客観的恋愛曖昧論〜旅先の出会いは、運命の出会いでした〜
確かに傷を舐め合うだけの関係は続かない。あれで良かったと思う反面、二葉に求めたのはそれだけじゃないとも思う。
だからその後知り合う女性には、わざと寺社仏閣の話をしたりした。たぶん二葉と比べたかったんだと思う。だけど誰も俺が望む答えをくれなかった。
あれから何度も何度も、あの最後の車の中に戻りたいと願った。あの映画のように、次に会う約束をすれば良かった。無理矢理にでも家まで送れば良かったと後悔の日々だった。

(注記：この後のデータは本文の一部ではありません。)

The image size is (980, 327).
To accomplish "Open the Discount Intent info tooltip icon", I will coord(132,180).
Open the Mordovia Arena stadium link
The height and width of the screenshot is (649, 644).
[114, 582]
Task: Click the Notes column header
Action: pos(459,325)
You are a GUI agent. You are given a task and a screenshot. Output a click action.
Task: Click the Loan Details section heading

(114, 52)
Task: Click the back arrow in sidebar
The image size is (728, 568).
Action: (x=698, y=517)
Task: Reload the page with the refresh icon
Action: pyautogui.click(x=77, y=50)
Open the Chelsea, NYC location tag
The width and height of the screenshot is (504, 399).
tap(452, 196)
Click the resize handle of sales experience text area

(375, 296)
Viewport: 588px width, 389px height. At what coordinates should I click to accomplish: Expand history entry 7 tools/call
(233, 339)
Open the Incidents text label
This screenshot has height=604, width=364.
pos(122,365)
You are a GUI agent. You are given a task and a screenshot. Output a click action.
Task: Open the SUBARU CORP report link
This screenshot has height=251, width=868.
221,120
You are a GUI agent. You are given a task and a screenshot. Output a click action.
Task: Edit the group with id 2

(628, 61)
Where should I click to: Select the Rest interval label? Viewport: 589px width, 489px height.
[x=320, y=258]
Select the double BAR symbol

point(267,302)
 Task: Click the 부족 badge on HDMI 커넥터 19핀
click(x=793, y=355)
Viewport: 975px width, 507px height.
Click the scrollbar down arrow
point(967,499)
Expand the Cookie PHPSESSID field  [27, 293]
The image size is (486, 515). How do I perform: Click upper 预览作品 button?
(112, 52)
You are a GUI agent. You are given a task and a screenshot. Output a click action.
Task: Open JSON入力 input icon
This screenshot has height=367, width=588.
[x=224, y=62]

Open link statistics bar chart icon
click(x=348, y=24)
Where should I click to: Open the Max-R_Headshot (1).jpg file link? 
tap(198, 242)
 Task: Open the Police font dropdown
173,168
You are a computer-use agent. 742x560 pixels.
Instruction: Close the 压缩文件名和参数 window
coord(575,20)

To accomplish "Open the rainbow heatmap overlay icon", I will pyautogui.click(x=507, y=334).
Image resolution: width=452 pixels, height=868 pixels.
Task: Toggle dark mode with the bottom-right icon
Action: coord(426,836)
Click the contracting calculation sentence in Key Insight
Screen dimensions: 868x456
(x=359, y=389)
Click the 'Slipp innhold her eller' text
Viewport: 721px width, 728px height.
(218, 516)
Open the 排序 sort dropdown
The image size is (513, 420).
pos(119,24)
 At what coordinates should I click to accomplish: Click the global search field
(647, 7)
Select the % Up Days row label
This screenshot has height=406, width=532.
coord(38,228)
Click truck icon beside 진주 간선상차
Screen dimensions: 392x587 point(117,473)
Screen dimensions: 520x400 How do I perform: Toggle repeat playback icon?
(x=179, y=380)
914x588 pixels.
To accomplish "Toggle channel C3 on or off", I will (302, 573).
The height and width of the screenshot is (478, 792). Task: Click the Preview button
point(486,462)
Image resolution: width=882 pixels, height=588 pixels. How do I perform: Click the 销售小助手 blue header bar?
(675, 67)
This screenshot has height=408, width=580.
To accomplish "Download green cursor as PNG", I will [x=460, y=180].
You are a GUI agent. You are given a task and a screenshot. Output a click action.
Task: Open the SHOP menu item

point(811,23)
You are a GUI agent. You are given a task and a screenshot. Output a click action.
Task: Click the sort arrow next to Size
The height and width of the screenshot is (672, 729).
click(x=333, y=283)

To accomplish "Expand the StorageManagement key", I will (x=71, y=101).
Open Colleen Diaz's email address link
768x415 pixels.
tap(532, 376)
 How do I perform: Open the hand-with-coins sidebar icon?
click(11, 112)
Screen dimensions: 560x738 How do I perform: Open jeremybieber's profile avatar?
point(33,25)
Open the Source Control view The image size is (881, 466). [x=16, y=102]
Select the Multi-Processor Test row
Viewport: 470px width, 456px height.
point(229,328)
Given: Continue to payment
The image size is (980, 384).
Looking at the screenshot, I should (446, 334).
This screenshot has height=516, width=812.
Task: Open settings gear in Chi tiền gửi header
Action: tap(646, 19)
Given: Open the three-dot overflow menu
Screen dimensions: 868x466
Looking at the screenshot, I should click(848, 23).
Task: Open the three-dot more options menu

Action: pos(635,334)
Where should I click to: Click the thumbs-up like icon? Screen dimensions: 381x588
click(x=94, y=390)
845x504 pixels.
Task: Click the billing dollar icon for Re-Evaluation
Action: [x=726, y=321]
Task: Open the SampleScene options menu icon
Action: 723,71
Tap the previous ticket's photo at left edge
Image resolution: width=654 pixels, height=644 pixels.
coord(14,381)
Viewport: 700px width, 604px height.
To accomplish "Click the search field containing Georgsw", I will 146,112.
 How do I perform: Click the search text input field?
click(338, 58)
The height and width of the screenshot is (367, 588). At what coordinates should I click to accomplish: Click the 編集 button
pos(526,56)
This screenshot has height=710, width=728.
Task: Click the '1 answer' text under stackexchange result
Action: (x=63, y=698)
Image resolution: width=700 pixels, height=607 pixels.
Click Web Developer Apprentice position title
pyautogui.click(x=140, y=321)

それが今、二葉が目の前にいる。あんなに会いたかった彼女だけど、やはり本物を目の前にするとどこか緊張してしまった。
本当は会わない方が良かったのかな。それならきれいな思い出で済んだ。でも彼女を引きずって前に進めなかったのも事実だ。
ふと二葉がこちらを見て目が合う。彼女の笑顔はあの頃と何も変わらない。
別に恋愛と絡めなくてもいいじゃないか。彼女ほど趣味の合った人に会ったことがない。きっと俺たち、友達としても最高だと思うんだ。